Quanta Technology LLC
- Company type: Subsidiary
- Founded: 2006
- Headquarters: Raleigh, North Carolina
- Owner: Quanta Services
- Website: www.quanta-technology.com

= Quanta Technology =

Quanta Technology LLC is a utility infrastructure consulting company based in Raleigh, North Carolina. It is a wholly owned subsidiary of Quanta Services.

==Overview==
Quanta Technology provides management and technical consulting for utilities, heavy industry, and related entities. The focus is on industry leadership rather than standardized project offerings. As such, most Quanta Technology consultants have graduate degrees and are active in the publication of books, technical papers, and/or patent applications. Many have been elected to the IEEE (Institute of Electrical and Electronics Engineers) membership grade of Fellow.

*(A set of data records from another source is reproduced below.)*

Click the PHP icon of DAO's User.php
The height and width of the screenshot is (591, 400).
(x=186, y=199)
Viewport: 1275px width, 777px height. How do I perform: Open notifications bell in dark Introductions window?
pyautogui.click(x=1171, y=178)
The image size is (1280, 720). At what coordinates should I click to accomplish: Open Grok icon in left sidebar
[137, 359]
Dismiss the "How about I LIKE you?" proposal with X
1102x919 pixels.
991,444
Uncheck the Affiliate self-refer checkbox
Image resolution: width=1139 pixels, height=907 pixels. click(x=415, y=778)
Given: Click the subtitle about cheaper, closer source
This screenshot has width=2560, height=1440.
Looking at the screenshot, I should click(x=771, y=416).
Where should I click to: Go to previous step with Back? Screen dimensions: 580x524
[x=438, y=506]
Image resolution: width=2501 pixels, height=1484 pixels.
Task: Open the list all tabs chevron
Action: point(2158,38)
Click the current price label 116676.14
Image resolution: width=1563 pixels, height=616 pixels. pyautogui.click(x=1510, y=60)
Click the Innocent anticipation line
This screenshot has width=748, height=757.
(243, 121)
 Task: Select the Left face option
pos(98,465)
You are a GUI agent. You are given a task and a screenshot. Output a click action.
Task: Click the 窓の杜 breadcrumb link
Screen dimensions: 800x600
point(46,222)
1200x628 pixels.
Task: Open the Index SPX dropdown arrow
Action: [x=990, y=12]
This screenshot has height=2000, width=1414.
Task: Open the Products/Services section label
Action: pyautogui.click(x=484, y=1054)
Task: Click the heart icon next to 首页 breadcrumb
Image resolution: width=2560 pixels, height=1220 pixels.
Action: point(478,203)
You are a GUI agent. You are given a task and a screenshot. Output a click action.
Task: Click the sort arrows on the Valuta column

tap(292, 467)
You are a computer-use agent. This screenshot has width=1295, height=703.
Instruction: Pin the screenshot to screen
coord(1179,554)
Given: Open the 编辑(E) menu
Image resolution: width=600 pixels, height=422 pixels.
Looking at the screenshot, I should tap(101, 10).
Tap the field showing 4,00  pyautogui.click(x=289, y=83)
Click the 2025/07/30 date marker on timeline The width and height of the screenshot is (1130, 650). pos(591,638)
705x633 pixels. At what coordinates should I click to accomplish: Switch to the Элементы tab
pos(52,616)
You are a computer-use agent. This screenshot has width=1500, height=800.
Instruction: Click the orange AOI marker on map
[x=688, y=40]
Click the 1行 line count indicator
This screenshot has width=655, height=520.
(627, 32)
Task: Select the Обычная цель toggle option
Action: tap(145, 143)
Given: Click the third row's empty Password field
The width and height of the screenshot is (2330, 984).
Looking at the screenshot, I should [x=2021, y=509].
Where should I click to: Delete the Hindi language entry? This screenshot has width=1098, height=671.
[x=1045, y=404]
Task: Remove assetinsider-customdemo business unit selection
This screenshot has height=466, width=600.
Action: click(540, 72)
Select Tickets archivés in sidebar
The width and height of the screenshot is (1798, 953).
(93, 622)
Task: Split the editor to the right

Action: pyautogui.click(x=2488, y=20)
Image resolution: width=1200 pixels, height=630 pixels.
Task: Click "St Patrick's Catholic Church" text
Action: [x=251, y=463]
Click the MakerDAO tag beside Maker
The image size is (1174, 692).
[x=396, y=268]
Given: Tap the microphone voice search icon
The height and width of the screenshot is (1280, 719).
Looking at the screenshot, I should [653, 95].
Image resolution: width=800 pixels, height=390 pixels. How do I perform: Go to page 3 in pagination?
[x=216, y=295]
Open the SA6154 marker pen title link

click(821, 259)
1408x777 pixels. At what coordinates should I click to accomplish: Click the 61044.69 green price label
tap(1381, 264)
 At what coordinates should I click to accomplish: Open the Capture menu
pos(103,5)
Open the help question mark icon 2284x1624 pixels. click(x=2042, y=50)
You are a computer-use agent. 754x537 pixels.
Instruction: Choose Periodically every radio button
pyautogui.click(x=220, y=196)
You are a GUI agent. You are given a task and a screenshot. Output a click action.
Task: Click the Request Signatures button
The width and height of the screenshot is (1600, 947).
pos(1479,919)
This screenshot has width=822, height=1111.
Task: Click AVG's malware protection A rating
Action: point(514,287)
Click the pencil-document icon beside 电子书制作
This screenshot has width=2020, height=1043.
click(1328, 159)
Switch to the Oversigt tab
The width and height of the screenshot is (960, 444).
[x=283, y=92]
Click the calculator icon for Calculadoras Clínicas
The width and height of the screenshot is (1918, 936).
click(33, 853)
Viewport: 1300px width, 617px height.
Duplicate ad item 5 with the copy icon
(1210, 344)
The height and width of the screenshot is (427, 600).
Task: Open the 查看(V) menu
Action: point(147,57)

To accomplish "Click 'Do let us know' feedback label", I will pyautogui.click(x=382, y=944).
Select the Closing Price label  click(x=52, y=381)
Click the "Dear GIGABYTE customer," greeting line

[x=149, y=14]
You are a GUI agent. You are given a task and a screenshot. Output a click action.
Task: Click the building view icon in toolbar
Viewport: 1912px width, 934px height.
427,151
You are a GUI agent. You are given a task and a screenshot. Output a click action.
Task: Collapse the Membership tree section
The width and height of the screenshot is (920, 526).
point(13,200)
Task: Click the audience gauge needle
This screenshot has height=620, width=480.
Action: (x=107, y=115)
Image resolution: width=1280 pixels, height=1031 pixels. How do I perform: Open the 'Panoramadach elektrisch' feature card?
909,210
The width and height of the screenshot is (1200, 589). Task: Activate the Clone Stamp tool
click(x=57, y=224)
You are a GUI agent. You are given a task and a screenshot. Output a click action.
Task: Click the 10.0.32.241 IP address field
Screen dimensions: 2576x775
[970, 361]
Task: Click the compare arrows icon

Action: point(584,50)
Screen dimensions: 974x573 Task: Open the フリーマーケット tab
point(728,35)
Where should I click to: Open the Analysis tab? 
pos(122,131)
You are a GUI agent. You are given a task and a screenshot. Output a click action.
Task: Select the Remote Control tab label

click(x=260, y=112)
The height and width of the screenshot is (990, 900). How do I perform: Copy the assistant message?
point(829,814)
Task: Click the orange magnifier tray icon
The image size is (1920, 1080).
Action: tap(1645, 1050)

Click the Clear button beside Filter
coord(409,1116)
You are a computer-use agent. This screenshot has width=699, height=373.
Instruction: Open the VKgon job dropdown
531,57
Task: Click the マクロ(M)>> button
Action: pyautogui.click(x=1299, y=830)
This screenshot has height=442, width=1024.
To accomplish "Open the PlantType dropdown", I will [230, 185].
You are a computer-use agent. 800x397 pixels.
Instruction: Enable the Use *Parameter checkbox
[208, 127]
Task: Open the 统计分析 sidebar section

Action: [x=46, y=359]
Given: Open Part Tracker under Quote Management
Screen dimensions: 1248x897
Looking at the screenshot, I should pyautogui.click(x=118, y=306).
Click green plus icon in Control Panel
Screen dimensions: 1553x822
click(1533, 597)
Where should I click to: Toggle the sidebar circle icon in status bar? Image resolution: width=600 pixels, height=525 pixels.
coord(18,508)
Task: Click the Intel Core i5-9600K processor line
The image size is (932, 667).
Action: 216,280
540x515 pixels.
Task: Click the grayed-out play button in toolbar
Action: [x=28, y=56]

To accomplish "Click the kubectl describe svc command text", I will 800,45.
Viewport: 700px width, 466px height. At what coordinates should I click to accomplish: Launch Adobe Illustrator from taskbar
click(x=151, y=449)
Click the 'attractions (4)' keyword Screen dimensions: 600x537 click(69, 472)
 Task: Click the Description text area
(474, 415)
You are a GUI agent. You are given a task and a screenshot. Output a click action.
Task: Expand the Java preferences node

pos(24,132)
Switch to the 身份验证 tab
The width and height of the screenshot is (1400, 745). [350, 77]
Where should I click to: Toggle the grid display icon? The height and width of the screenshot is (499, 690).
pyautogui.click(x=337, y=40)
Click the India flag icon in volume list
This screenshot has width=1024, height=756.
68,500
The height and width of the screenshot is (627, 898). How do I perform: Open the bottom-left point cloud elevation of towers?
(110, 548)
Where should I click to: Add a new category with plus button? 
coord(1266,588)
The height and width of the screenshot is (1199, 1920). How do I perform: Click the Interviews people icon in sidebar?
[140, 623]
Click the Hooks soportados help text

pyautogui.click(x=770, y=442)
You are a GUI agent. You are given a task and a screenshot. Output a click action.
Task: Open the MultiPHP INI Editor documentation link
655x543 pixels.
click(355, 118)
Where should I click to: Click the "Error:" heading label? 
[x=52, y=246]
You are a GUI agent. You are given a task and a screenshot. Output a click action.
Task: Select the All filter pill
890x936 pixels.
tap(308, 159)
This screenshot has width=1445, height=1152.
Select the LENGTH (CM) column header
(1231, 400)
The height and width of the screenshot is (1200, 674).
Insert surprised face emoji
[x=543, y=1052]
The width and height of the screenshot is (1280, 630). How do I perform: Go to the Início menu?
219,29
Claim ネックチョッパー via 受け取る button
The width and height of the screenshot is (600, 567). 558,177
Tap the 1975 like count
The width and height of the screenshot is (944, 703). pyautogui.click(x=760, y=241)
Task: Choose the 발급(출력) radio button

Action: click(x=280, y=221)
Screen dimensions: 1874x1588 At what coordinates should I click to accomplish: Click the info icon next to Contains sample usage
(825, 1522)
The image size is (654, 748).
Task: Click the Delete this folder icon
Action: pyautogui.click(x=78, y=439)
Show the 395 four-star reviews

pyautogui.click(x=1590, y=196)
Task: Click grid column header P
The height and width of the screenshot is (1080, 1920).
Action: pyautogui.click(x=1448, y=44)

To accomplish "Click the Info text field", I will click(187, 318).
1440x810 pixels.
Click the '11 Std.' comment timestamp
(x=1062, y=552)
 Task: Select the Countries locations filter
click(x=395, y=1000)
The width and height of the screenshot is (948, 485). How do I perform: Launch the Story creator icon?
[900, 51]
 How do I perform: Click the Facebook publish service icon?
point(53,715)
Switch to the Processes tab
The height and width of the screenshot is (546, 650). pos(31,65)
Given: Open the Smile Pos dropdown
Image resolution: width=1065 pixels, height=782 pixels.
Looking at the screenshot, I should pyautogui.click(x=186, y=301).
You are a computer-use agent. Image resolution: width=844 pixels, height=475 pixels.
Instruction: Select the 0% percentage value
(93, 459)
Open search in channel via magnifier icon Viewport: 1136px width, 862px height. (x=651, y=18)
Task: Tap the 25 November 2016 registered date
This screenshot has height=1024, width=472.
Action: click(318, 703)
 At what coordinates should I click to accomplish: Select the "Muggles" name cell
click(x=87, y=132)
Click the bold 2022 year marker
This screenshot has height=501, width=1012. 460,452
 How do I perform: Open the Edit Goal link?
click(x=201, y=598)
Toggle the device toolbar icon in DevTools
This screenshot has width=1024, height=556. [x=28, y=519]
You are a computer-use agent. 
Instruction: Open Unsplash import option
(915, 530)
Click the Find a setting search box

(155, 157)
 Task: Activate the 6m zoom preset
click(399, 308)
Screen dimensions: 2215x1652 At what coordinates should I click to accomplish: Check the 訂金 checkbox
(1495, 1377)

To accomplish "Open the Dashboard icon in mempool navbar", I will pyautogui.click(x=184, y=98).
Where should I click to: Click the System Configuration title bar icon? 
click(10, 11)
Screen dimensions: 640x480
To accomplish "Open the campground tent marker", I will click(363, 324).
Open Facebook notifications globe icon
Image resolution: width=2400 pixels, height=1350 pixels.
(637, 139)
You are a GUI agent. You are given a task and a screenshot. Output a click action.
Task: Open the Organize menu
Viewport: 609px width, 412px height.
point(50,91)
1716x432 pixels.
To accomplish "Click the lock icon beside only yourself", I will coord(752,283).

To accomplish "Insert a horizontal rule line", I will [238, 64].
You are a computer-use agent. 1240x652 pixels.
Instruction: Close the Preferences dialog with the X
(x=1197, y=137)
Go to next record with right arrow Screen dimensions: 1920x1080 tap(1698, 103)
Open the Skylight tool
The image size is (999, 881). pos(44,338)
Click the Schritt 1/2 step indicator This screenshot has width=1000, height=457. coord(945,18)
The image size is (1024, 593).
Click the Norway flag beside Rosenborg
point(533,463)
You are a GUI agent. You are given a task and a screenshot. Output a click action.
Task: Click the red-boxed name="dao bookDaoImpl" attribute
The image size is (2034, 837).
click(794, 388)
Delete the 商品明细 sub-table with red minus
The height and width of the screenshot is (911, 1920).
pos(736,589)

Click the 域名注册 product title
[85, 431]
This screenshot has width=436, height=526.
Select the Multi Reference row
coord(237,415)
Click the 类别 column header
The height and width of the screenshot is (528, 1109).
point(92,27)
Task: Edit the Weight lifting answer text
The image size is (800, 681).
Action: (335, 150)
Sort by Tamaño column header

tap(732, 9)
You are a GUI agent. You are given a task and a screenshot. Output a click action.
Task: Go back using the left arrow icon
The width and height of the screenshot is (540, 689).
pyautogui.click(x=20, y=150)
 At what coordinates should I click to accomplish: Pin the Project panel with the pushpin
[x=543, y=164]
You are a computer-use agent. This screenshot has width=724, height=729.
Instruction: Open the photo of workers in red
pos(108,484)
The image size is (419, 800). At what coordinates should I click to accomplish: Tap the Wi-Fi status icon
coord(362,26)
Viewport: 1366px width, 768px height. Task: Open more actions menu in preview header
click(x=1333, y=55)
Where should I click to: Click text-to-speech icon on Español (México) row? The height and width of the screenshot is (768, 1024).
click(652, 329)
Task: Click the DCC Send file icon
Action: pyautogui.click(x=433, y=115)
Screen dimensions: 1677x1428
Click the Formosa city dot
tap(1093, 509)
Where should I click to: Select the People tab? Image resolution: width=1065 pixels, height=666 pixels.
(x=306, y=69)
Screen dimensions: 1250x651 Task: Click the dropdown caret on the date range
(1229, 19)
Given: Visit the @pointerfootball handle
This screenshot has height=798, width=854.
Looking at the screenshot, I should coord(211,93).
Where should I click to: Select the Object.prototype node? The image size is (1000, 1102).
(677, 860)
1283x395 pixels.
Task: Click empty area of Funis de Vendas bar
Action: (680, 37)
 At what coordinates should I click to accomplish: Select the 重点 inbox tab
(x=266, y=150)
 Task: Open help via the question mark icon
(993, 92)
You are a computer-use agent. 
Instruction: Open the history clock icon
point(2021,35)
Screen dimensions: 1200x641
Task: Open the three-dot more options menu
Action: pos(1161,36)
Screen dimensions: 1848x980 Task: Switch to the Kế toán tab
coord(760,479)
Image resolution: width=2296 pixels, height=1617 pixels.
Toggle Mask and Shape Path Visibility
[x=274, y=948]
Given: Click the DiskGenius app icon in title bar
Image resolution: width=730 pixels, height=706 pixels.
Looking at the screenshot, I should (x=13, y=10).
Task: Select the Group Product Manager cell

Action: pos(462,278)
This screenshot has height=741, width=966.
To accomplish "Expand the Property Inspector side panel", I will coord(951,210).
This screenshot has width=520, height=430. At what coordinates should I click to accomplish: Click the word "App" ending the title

Typical services relate to the following areas: aging infrastructure; smart grid; energy efficiency; post disaster system assessment; distribution reliability; distribution automation; transmission reliability; protection and automation; system planning; standards assessment; engineering studies; power quality; arc flash studies; maintenance management; asset management; risk management; due diligence; expert witness; regulatory support; benchmarking; aging workforce; seminars; courses; and training.

==Initial formation as InfraSource Technology==
In 2006, InfraSource Services hired three senior consultants to start and grow a technology and consulting group. Up until this point, InfraSource was primarily a specialty contractor performing outsourced maintenance and construction for utilities and heavy industry. The vision of InfraSource was to create complementary engineering and technology capabilities. Design engineering was to be built primarily through acquisitions and technology/consulting was to be grown organically. InfraSource Technology officially began operations in July 2006.

==Quanta acquisition and name change==
On August 30, 2007, Quanta Services acquired InfraSource Services through an all-stock deal. Before the merger, Engineering News-Record ranked Quanta Services as the second-largest specialty contractor in the United States and InfraSource Services as No. 8. This acquisition received popular attention after being given positive coverage on Jim Cramer's Mad Money show and in the magazine Smart Money.

After the acquisition, InfraSource Technology changed its legal name to Quanta Technology LLC. In terms of the original InfraSource strategy, Quanta Services decided to (1) support the growth of Quanta Technology, and (2) not aggressively increase its capability in design engineering. Quanta Technology is organizationally located in the Electric & Gas division of Quanta Services.